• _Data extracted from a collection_

-- begin --

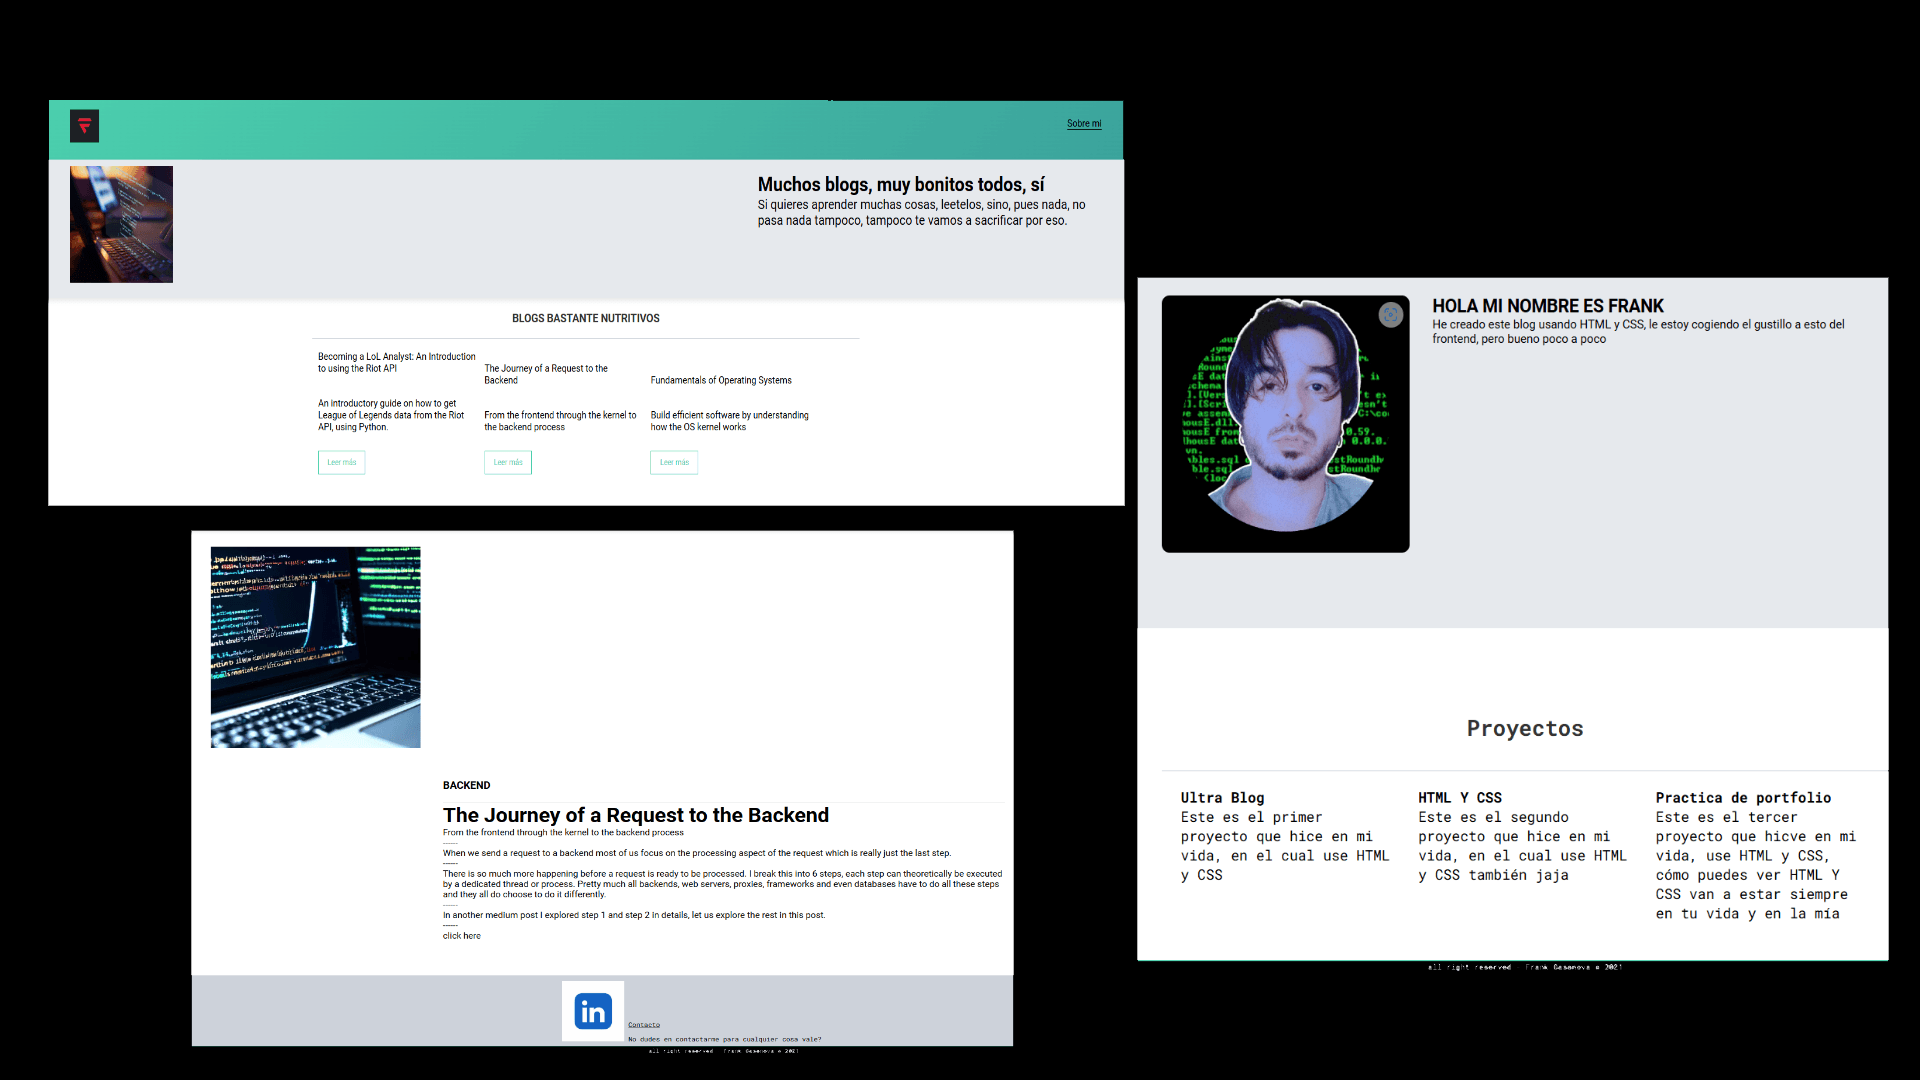The height and width of the screenshot is (1080, 1920).
Task: Select the Practica de portfolio project title
Action: point(1742,798)
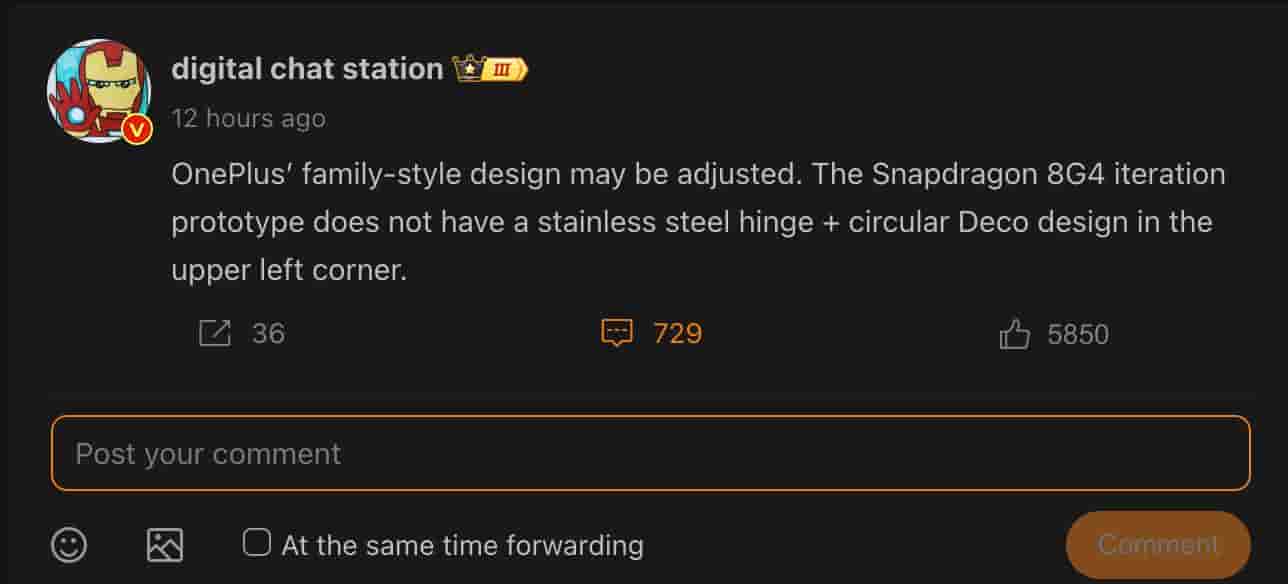1288x584 pixels.
Task: Click the image attachment icon
Action: 164,545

-- end --

Rewrite the records above, replacing "Action" with "Response" everywhere and keeping everything else the same. Leave out the pictures.

• _Answer to this exercise_
The height and width of the screenshot is (1080, 1920).
Task: Select the Practica de portfolio project title
Response: point(1742,798)
1288x584 pixels.
Task: Click the image attachment icon
Response: 164,545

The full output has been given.